[mpich-discuss] Cannot use the main node to run a process of the programme

Jayesh Krishna jayesh at mcs.anl.gov
Thu Aug 7 11:59:45 CDT 2008


Hi,
 Can you run cpi.exe (provided with MPICH2 in the examples directory) on
all the nodes ?
 Can you run a simple hello world program using all the nodes ?
 Try running the programs with and without sharing (mapping network drive)
the executable across nodes.
 
/* ############ MPI Hello world ################ */
#include <stdio.h>
#include "mpi.h"
int main(int argc, char *argv[]){
    int rank;
    MPI_Init(&argc, &argv);
    MPI_Comm_rank(MPI_COMM_WORLD, &rank);
    printf("[%d] Hello world\n", rank);
    MPI_Finalize();
}
 
/* ############ MPI Hello world ################ */
 
Regards,
Jayesh

  _____  

From: warunapww at gmail.com [mailto:warunapww at gmail.com] On Behalf Of Waruna
Ranasinghe
Sent: Thursday, August 07, 2008 11:36 AM
To: Jayesh Krishna
Cc: mpich-discuss at mcs.anl.gov
Subject: Re: [mpich-discuss] Cannot use the main node to run a process of
the programme


Hi,
I tried even mapping the drive as Jayesh mentioned, but the problem is
still the same.
If I run the programme only in the master node, then it will run.
Otherwise if I use other nodes including master node to run the programme,
the programme give the output but it won't exit (mpi finalize does not
work or called)

Please help me to over come this issue.

Regards,
Waruna Ranasinghe


2008/7/25 Jayesh Krishna <jayesh at mcs.anl.gov>


Hi,
 You should be able to use all the nodes (with MPICH2 installed) for
running your job (i.e., You should be able to use the main node to run
your MPI processes).
 If you are using a shared drive to run your program you should map the
drive on all the nodes using the "-map" option of mpiexec (see the windows
developer's guide, available at
http://www.mcs.anl.gov/research/projects/mpich2/documentation/index.php?s=
docs, for details)
 
Regards,
Jayesh

  _____  

From: owner-mpich-discuss at mcs.anl.gov
[mailto:owner-mpich-discuss at mcs.anl.gov] On Behalf Of Waruna Ranasinghe
Sent: Friday, July 25, 2008 3:06 AM
To: mpich-discuss at mcs.anl.gov
Subject: [mpich-discuss] Cannot use the main node to run a process of the
programme


Hi all,

I'm using MPICH2 in Windows.
I can run my programme without errors if I don't use the machine in which
I execute the command (Main node).

mpiexec -channel ssm -n 3 -exitcodes -machinefile "c:\Program
Files\MPICH2\bin\hosts.txt" -wdir //10.8.102.27/ClusterShared GBMTest

If I use the main node also to execute one of the 3 processes, then it
gives the error below.
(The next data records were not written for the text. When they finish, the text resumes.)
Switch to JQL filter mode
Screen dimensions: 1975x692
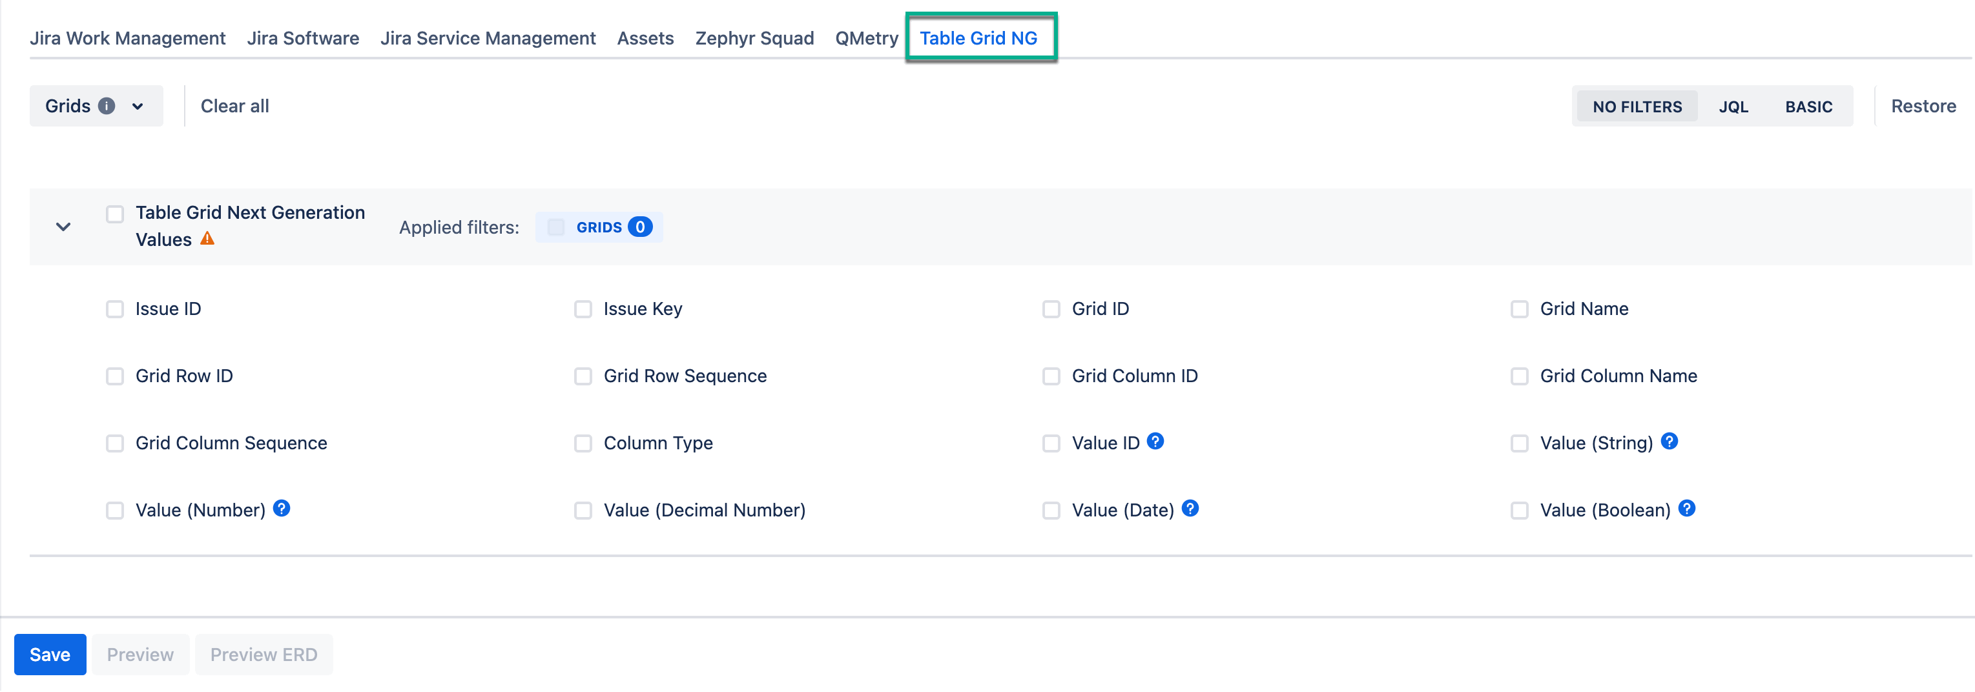[x=1733, y=107]
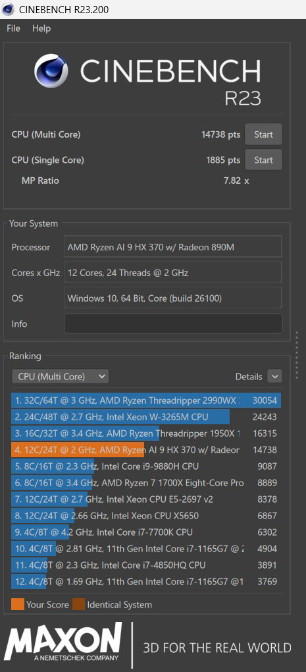Start the CPU Single Core benchmark
The image size is (306, 672).
pos(263,160)
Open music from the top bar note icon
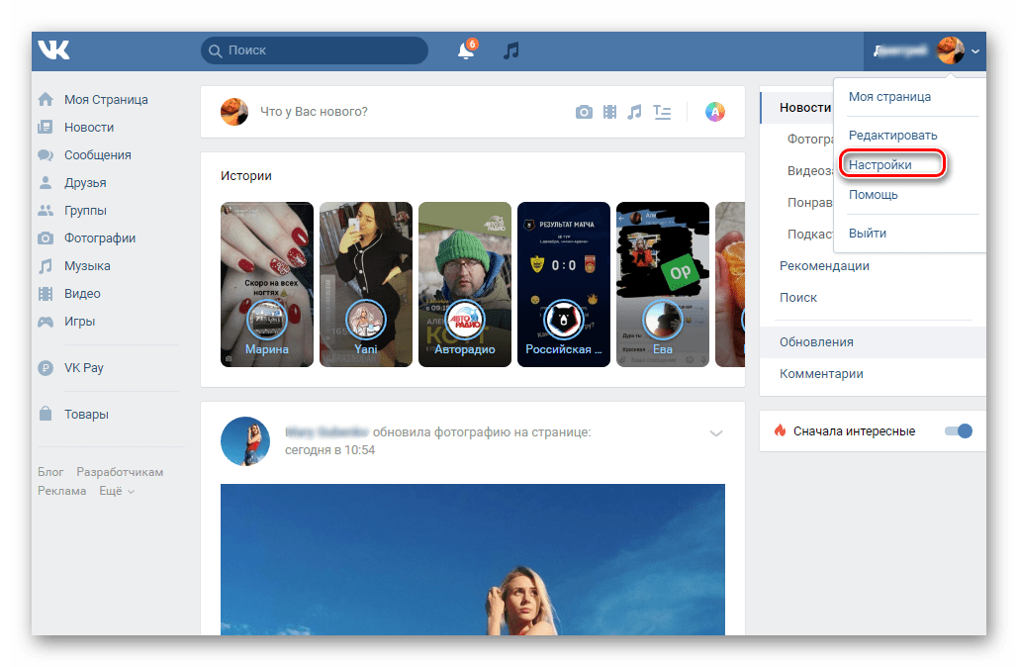The height and width of the screenshot is (667, 1018). [510, 49]
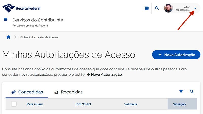Sort by the Situação column header
The image size is (203, 114).
point(179,104)
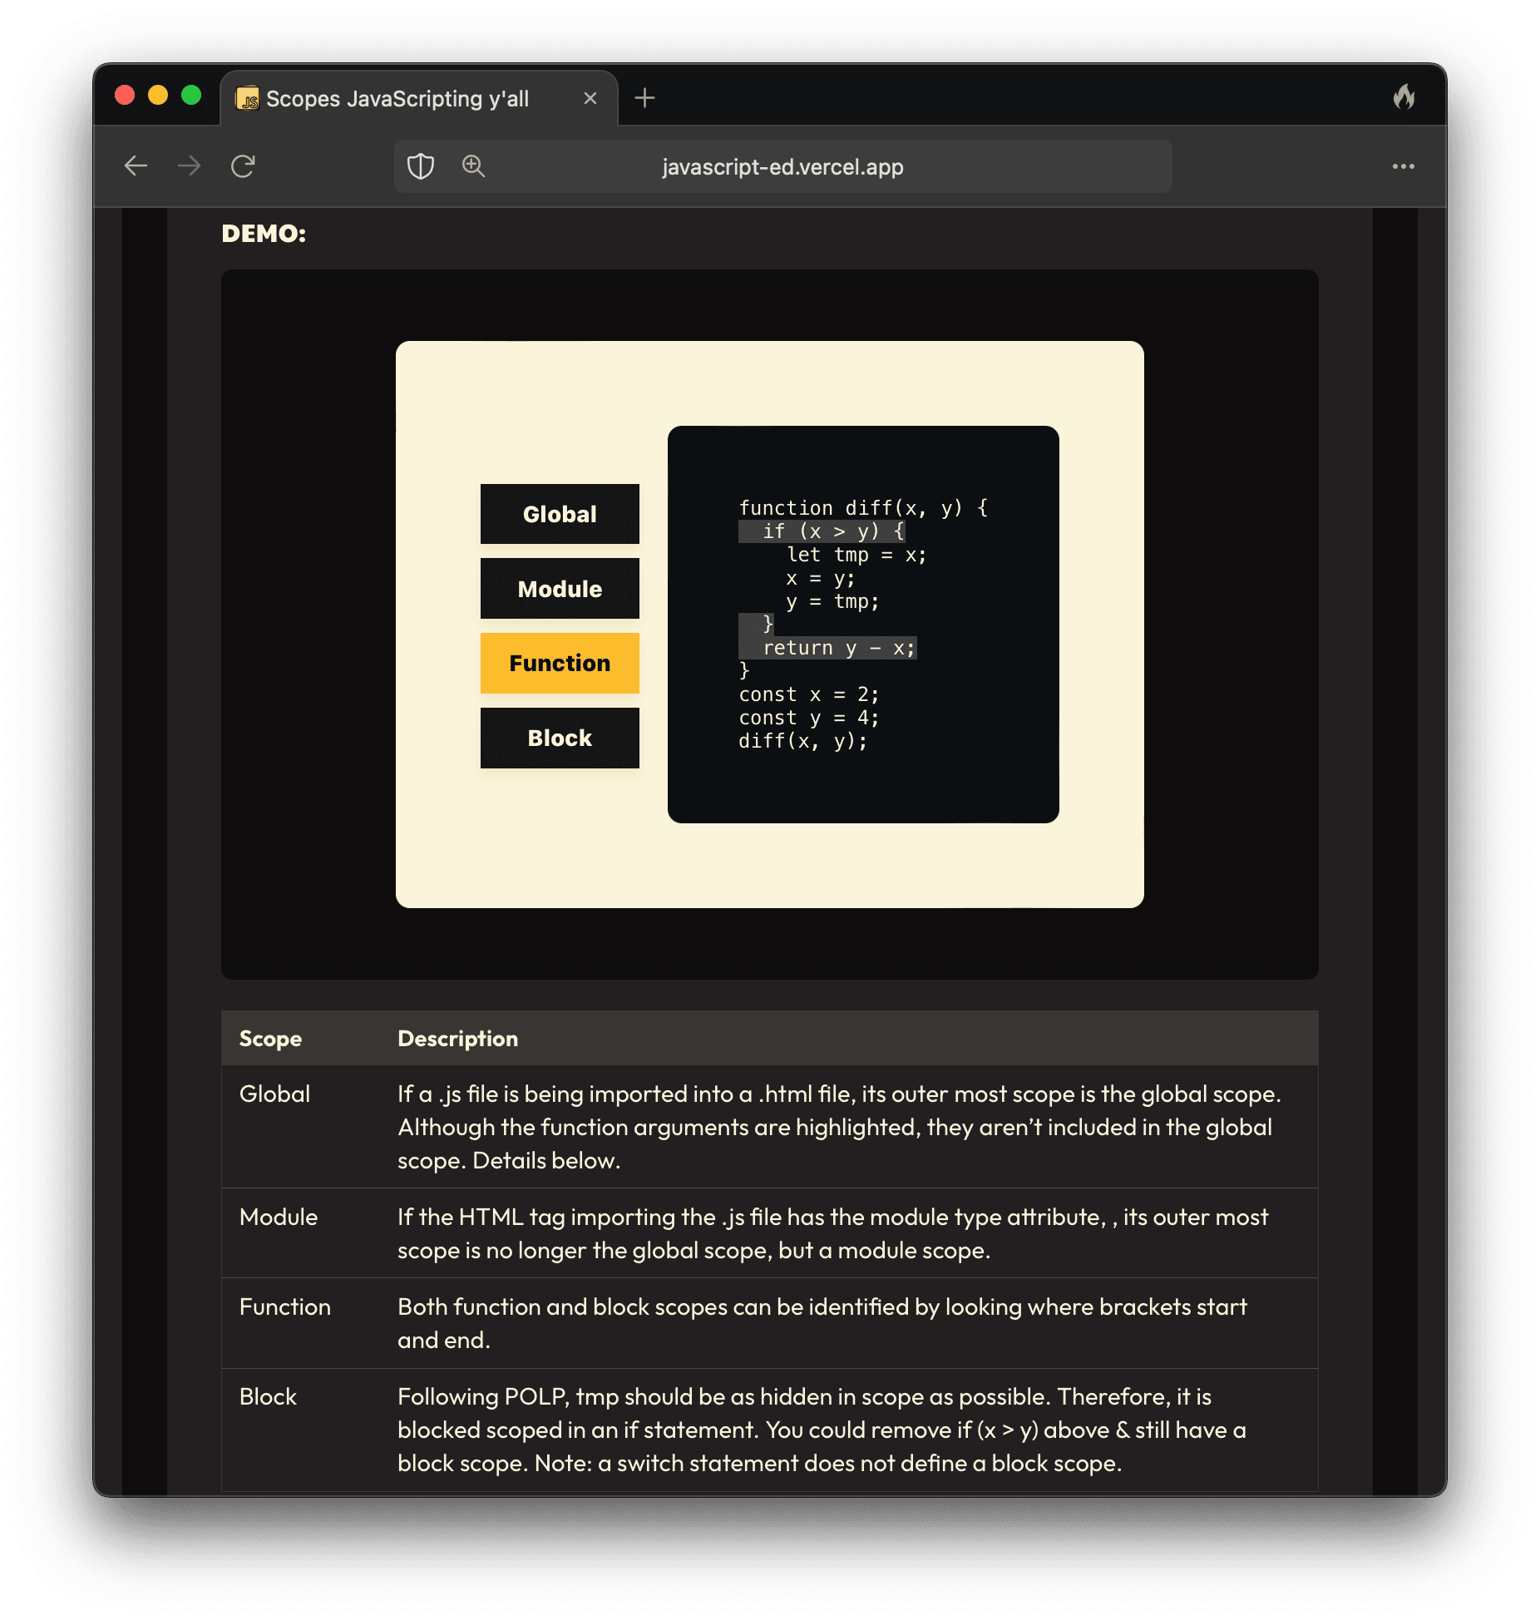Close the Scopes JavaScripting tab

590,98
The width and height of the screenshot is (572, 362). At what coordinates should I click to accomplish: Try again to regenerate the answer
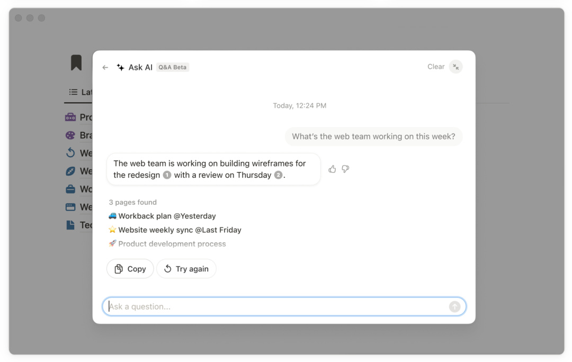[186, 269]
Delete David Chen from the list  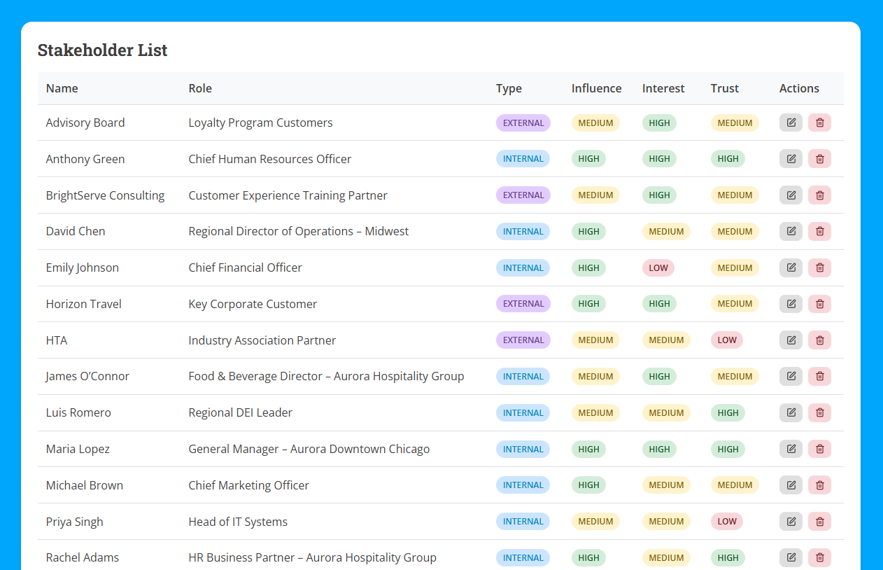pos(819,231)
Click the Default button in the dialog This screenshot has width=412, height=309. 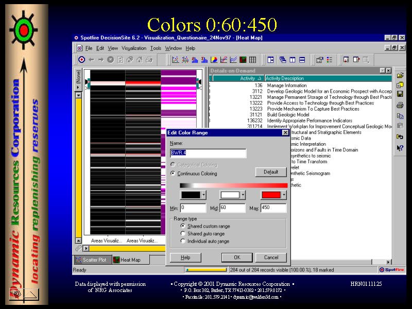pos(271,172)
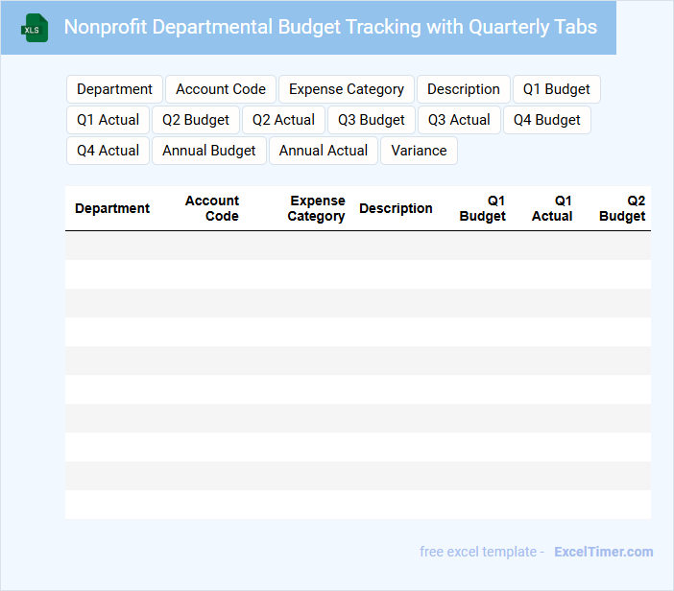Open the Q4 Budget tab
This screenshot has height=591, width=674.
coord(547,120)
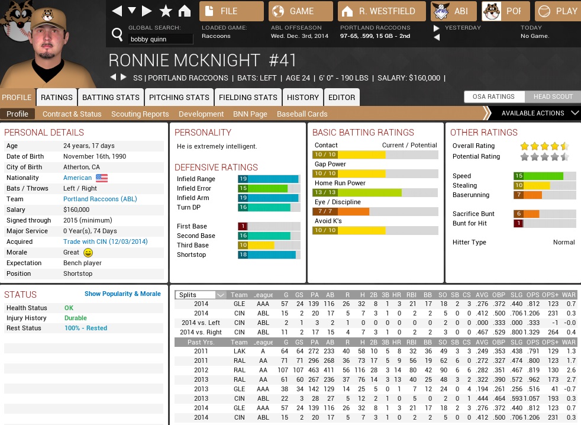Click Show Popularity & Morale link

click(122, 294)
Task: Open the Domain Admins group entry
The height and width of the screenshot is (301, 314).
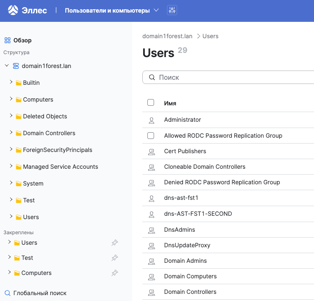Action: click(185, 261)
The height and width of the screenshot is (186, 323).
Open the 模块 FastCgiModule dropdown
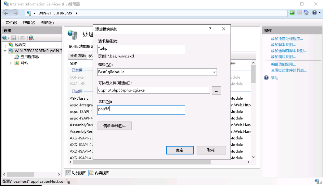[x=214, y=72]
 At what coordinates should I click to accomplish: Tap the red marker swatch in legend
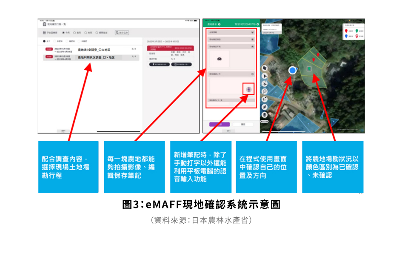[346, 30]
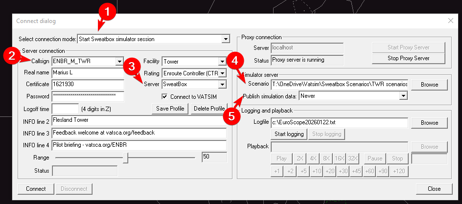Click the Range slider handle
This screenshot has width=462, height=204.
pos(126,158)
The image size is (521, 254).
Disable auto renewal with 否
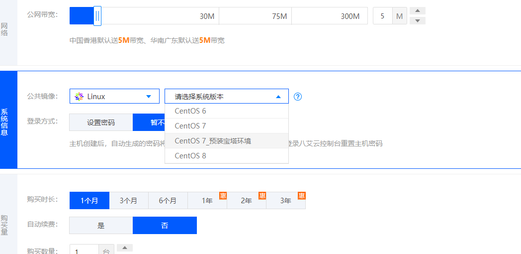click(x=165, y=226)
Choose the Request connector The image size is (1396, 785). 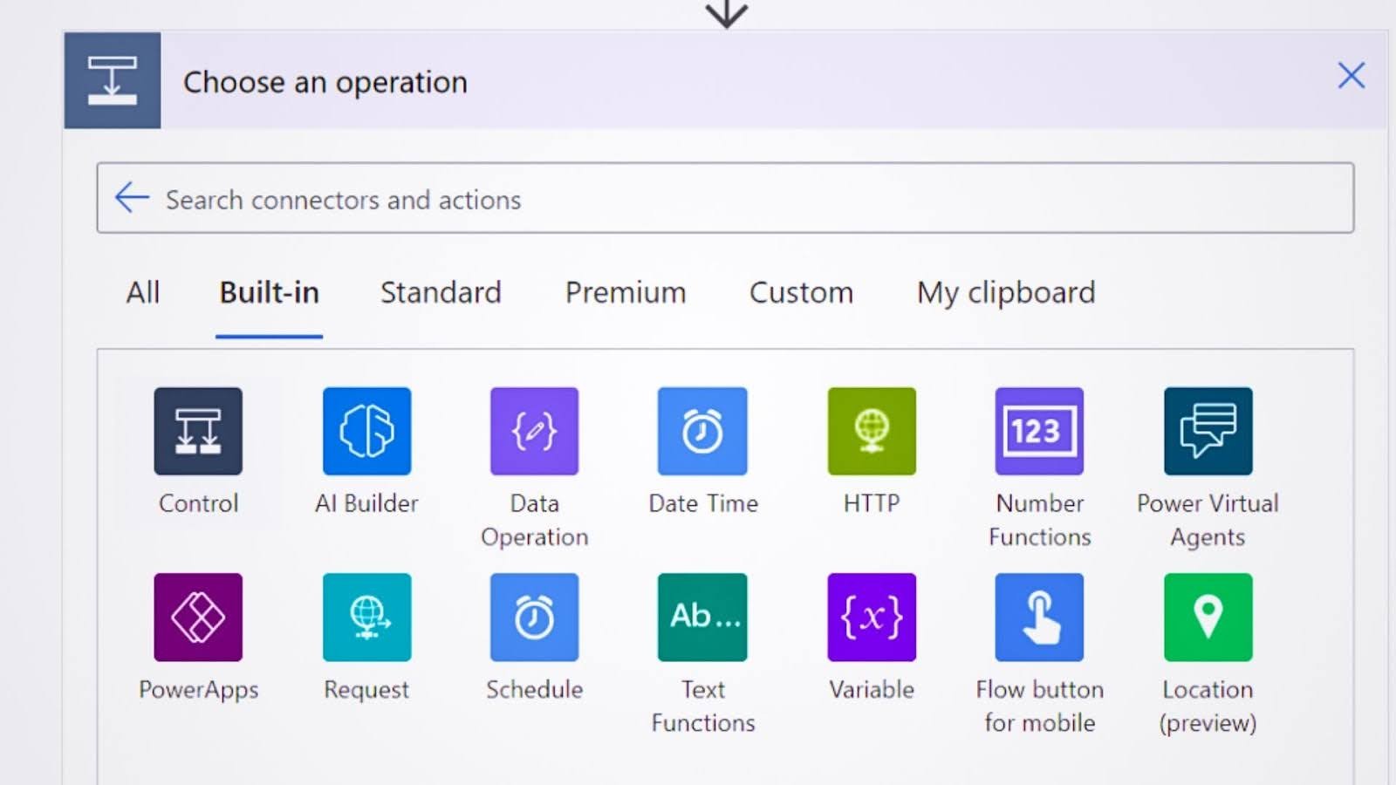coord(366,618)
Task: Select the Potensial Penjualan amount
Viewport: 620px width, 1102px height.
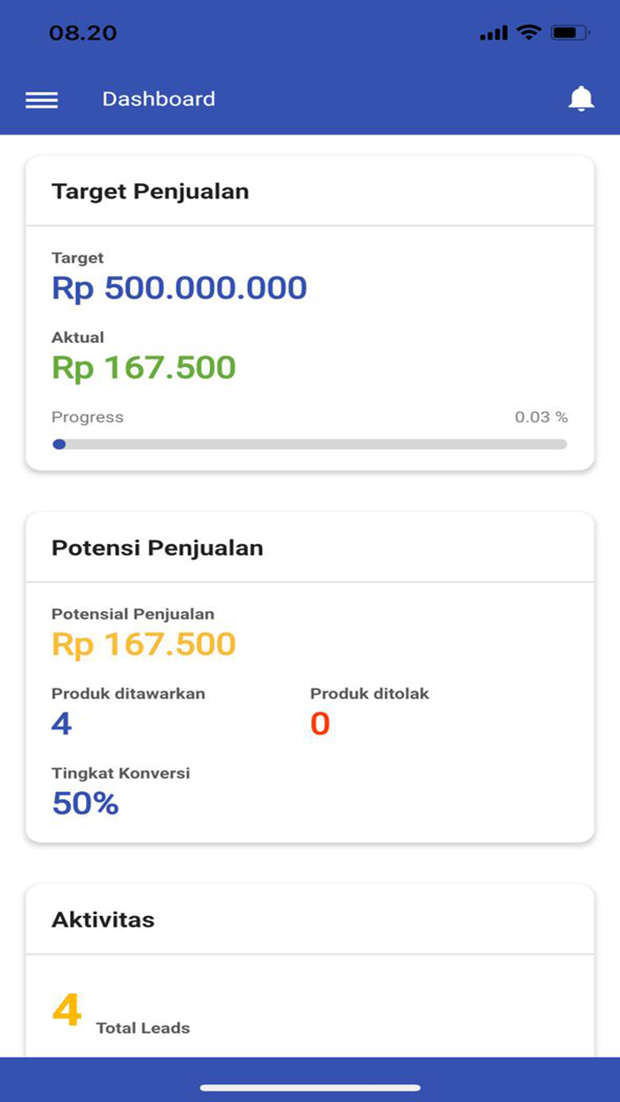Action: pos(143,644)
But it prints the output I wanted too. then it
gives the error.
I wanted to know whether this is an issue with my programme(GBMTest) or I
cant use the main node to run the process.
In the machinefile I have included three machines. 
10.8.102.28
10.8.102.30
10.8.102.27 (main node)

This works fine if I remove the main node and add another node instead.

this is the error.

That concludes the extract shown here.